Timely authorization from government authorities, which facilitated early planning and smooth execution of the screening activities.
The screening exercise proved to be highly valuable, as it successfully identified lesions that participants themselves had not reported. This outcome reinforces the critical role of routine cancer screening in the early detection and diagnosis of potentially life-threatening conditions, even in the absence of symptoms.

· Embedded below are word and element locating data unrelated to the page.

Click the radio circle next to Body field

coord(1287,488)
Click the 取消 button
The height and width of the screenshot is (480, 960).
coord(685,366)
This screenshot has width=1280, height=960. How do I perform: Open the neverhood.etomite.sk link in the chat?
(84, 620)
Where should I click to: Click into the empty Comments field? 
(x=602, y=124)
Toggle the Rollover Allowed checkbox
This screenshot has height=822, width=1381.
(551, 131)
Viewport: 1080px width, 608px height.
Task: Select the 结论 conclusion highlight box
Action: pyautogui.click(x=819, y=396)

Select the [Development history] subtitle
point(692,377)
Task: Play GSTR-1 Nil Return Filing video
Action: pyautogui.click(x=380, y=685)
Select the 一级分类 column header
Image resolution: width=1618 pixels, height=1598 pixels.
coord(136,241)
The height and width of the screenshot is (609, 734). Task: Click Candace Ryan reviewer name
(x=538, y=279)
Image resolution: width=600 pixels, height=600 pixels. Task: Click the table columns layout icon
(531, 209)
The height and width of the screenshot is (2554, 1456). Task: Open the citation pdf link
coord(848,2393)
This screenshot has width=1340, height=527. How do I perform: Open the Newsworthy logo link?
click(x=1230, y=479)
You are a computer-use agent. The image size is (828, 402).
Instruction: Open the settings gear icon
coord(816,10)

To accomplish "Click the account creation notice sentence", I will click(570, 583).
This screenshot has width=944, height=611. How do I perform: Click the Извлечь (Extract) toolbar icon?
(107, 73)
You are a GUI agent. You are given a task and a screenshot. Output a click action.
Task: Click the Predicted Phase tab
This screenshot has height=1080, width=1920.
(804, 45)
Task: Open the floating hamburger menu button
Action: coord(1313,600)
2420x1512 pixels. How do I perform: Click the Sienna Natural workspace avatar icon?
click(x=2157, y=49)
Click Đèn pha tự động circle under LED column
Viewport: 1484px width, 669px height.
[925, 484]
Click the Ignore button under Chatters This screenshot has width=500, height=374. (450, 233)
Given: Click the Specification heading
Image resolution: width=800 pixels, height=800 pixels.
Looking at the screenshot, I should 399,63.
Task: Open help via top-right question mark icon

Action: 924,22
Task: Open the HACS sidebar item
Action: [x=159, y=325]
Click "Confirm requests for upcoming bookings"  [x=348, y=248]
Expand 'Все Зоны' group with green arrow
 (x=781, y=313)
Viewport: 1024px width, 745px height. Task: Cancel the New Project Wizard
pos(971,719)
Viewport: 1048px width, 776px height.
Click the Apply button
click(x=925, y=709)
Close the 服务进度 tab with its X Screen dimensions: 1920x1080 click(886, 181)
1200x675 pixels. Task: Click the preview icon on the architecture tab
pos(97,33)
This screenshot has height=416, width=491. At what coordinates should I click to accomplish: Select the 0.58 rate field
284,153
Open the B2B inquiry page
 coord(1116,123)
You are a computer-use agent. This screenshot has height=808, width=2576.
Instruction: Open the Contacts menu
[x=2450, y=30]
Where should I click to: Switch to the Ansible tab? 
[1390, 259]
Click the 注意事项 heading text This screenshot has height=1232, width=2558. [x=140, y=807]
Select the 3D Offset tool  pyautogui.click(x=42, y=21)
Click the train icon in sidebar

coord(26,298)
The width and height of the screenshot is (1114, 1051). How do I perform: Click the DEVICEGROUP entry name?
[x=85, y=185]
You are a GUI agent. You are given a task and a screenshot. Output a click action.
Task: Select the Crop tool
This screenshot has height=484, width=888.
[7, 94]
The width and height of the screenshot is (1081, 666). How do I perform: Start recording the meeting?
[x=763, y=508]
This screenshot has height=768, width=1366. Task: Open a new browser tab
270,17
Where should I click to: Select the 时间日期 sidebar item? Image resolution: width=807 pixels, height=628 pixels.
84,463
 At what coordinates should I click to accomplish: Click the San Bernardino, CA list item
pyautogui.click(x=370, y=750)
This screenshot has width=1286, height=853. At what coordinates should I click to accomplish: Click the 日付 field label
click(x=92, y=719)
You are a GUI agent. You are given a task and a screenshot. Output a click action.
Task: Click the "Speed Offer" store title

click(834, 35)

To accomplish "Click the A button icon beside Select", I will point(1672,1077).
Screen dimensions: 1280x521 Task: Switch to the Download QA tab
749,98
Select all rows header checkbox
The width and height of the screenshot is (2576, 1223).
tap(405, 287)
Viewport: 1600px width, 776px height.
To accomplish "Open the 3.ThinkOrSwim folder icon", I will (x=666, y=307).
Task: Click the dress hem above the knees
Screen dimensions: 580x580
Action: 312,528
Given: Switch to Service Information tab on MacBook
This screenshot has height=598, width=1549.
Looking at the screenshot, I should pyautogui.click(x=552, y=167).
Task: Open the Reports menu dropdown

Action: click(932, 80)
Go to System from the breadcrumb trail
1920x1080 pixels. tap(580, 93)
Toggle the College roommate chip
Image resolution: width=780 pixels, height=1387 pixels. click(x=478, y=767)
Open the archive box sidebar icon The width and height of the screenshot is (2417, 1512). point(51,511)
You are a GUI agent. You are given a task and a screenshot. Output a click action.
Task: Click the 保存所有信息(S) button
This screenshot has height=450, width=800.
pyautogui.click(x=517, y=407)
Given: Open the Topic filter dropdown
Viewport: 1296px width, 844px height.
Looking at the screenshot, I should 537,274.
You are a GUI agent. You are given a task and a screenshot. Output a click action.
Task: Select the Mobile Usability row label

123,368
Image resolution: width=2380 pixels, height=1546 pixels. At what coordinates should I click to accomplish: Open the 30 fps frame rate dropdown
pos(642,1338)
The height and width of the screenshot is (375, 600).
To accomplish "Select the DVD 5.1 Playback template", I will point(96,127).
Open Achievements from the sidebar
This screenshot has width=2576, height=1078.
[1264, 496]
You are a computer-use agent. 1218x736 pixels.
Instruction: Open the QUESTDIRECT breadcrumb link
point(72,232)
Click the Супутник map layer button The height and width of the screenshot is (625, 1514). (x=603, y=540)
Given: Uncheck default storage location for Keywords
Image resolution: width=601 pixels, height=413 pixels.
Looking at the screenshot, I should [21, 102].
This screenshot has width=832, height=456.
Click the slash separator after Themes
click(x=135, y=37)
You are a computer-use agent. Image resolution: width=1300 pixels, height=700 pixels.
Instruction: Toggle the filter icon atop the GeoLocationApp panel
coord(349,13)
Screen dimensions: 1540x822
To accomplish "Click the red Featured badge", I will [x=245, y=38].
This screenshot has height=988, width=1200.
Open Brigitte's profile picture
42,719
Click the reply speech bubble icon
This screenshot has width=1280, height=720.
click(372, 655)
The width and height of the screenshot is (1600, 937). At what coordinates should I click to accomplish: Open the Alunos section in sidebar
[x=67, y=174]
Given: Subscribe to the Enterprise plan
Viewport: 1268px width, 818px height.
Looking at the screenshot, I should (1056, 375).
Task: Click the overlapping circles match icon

It is also important for screening to have a plan for referring the patients for follow-up care for further testing and treatment if required than just screening to say the participants may have cancer but no option for them to access care especially in a resource limited region like the North West Region of Cameroon.
Declarations
Conflicts of Interest
There were no conflicts of interest in this study.
Ethical Approval
Not applicable.
Acknowledgements
The authors would like to acknowledge with thanks the staff of Cameroon Oncology Center and the staff of Micro Global Health and Diagnostic Medical Center.